■ Goal of the exercise
What you return must be the exact lines of the material below, from the first through the one that has "The width and height of the screenshot is (343, 265).", with no pictures and, please, nothing else.

------ Information given

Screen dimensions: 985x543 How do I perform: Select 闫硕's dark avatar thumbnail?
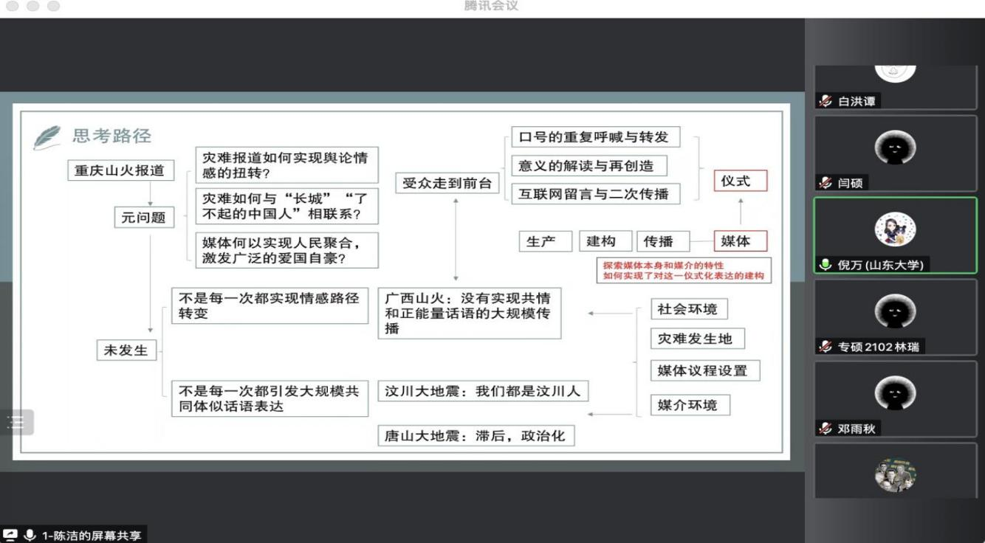coord(895,148)
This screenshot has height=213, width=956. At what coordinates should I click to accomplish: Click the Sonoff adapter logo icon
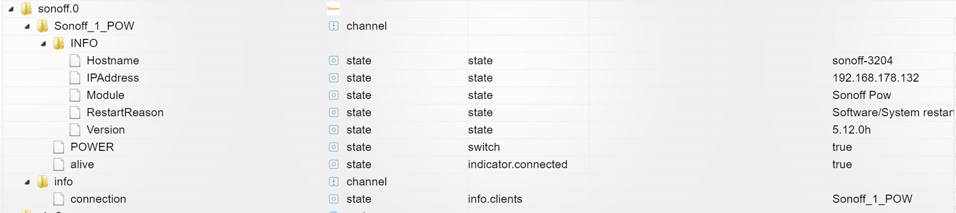tap(334, 8)
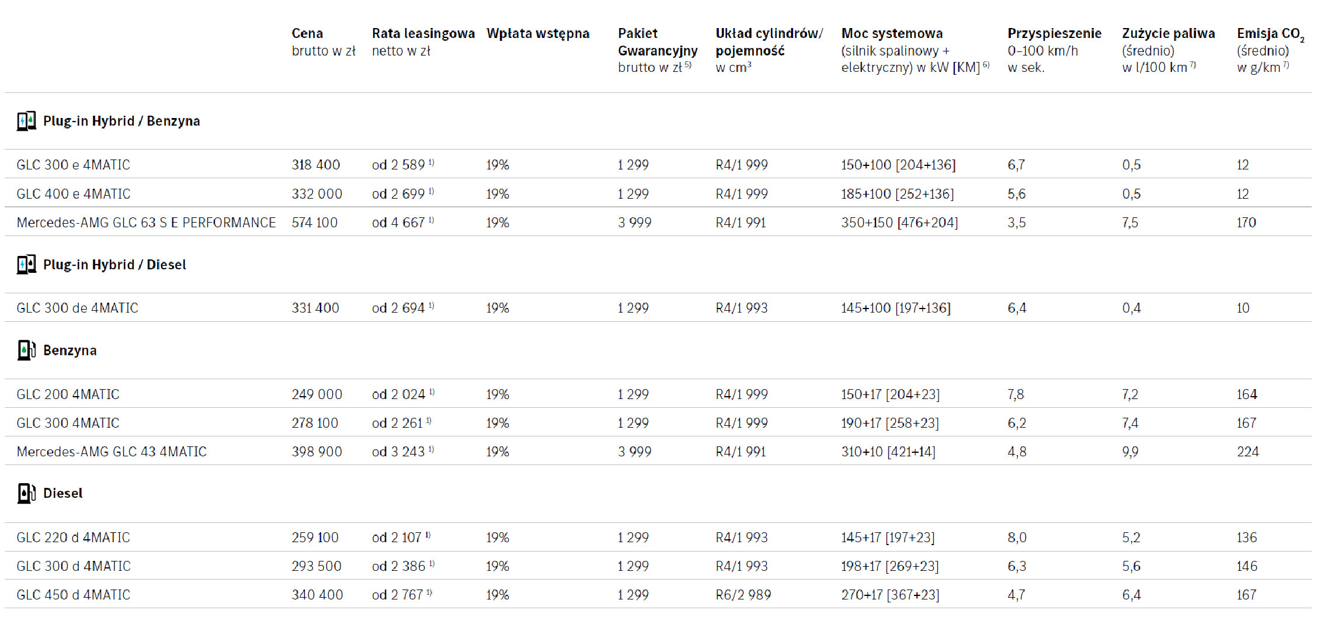Click the Plug-in Hybrid / Benzyna section icon
Image resolution: width=1321 pixels, height=631 pixels.
(26, 121)
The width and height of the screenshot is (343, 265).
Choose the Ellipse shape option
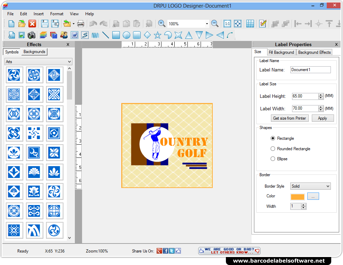coord(273,159)
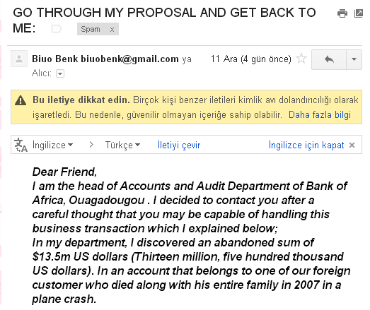Open the Daha fazla bilgi link
Viewport: 370px width, 310px height.
pyautogui.click(x=320, y=114)
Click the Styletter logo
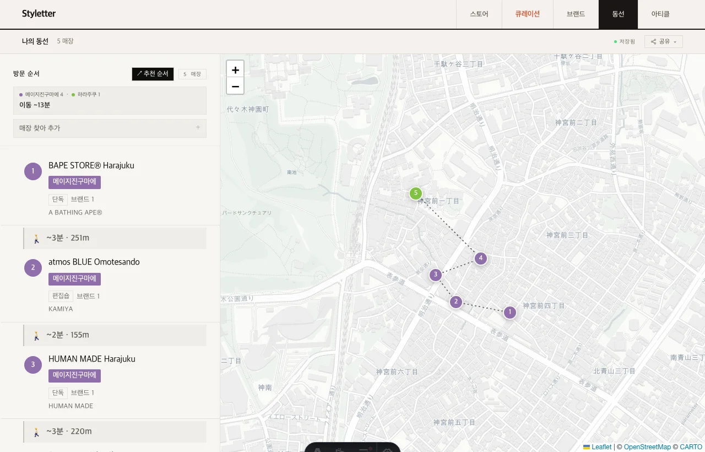 (x=39, y=14)

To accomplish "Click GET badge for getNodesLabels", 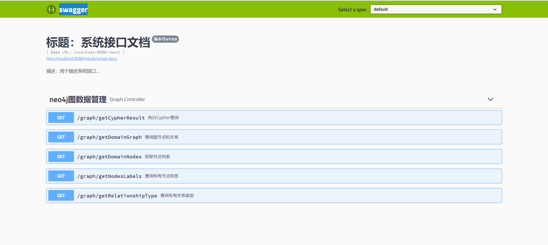I will coord(61,176).
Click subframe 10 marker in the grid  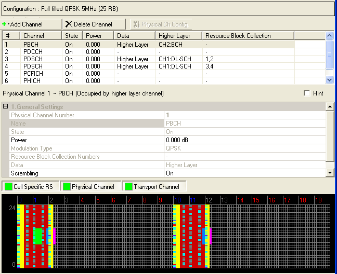coord(177,200)
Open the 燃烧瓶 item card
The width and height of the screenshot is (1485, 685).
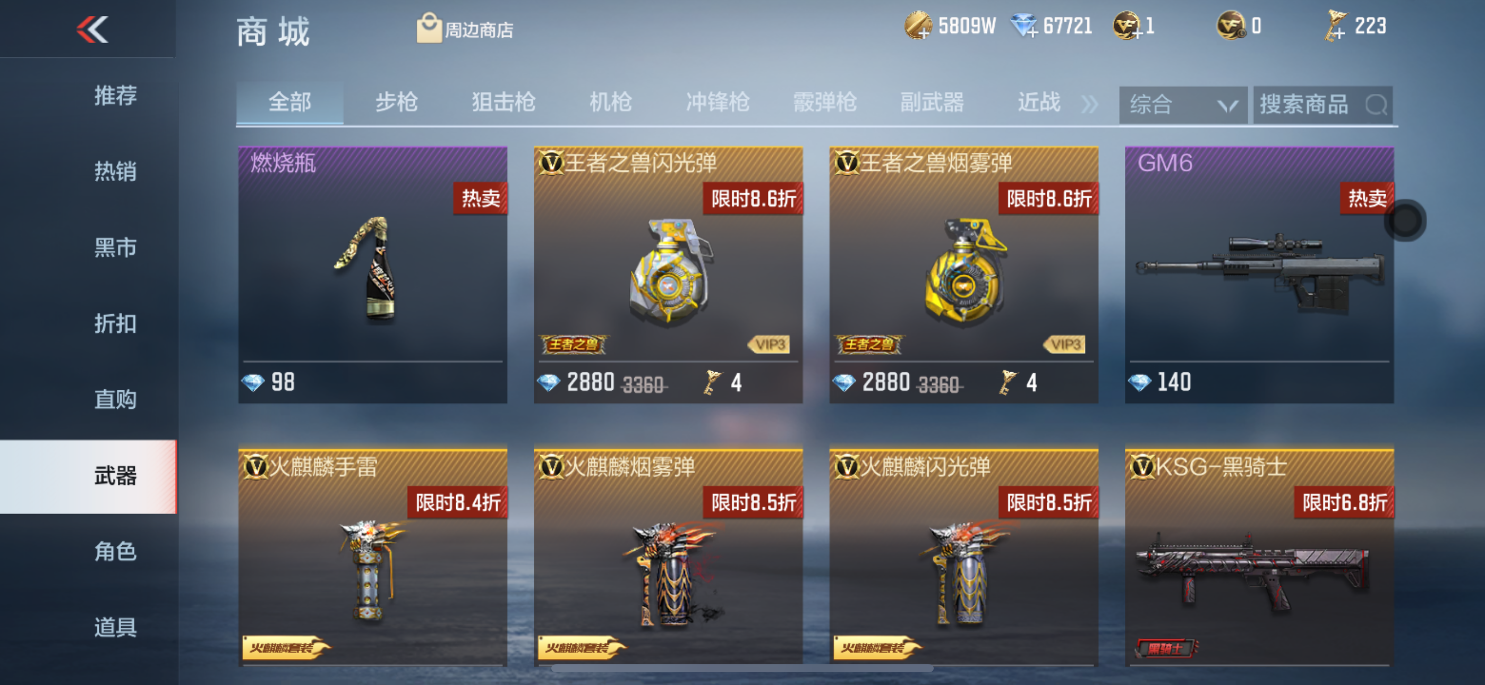click(x=373, y=275)

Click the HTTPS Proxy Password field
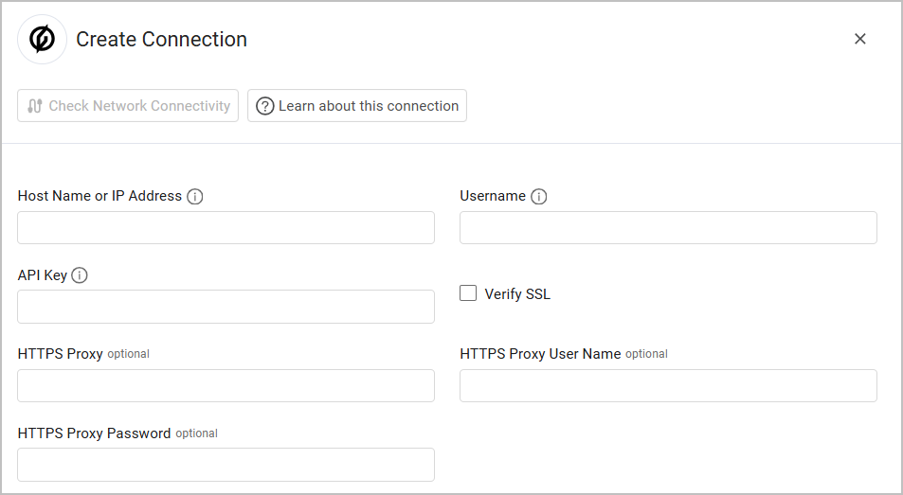226,465
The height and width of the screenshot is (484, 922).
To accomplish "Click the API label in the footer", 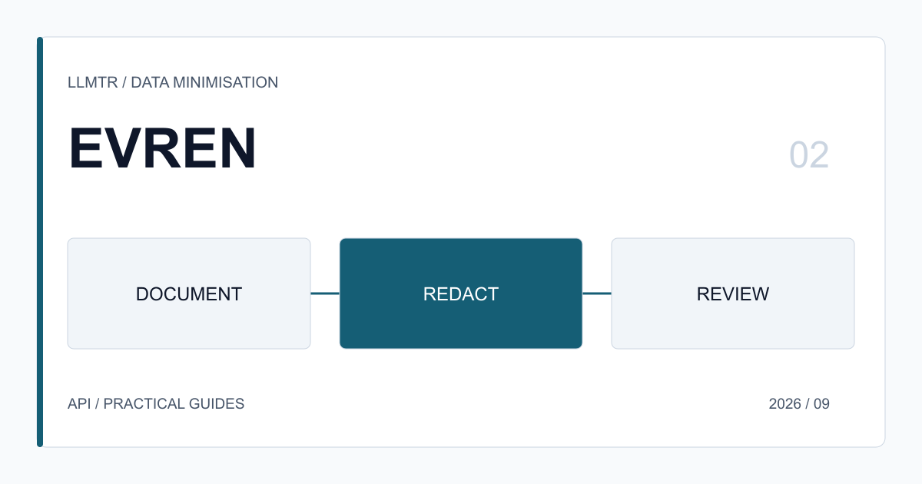I will coord(79,403).
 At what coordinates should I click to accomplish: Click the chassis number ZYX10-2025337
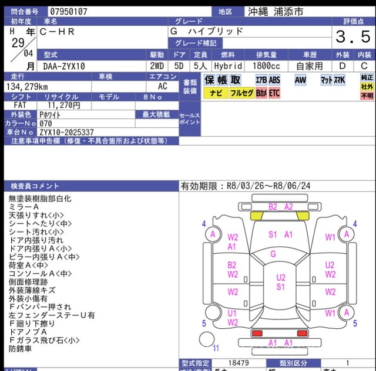[x=66, y=132]
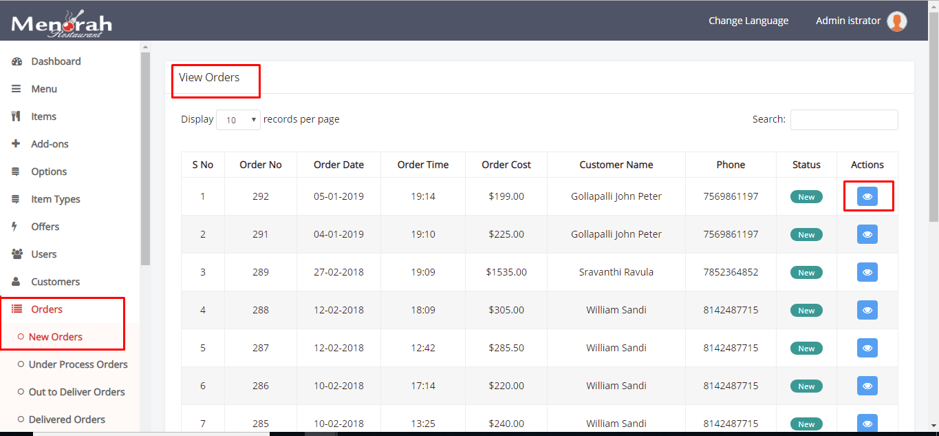Open the records per page dropdown
This screenshot has height=436, width=939.
[238, 120]
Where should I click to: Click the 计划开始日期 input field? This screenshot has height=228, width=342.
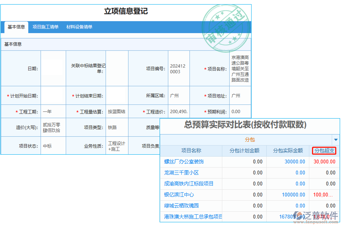tap(53, 96)
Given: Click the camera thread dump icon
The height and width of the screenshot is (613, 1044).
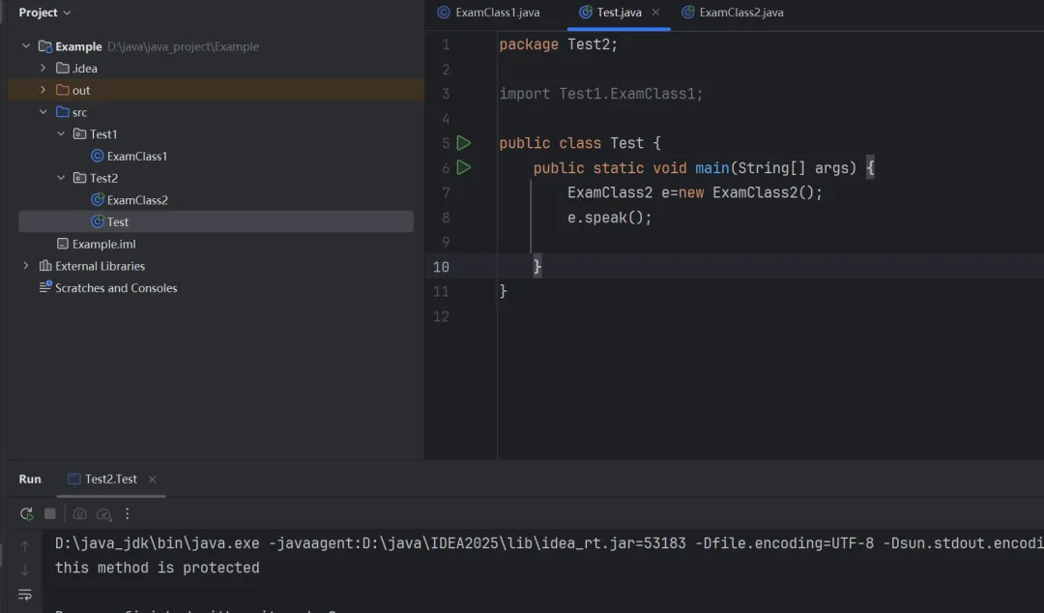Looking at the screenshot, I should pos(79,514).
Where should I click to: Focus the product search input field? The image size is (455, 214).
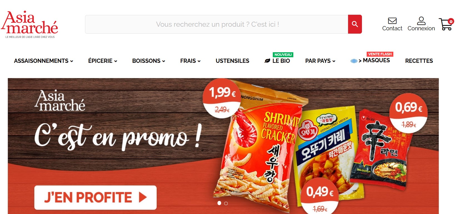[217, 24]
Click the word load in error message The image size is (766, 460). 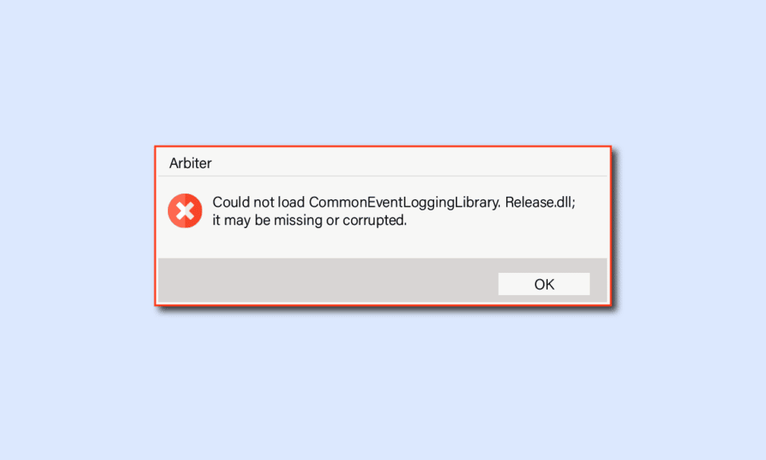tap(291, 202)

------------

■ Final answer
Screen dimensions: 985x543 How do I perform: Select 闫硕's dark avatar thumbnail?
coord(895,148)
This screenshot has height=213, width=956. At what coordinates should I click to accomplish: Click the Sonoff adapter logo icon
tap(334, 8)
Click the Plug-in Hybrid / Benzyna section icon
Image resolution: width=1321 pixels, height=631 pixels.
(26, 121)
The width and height of the screenshot is (343, 265).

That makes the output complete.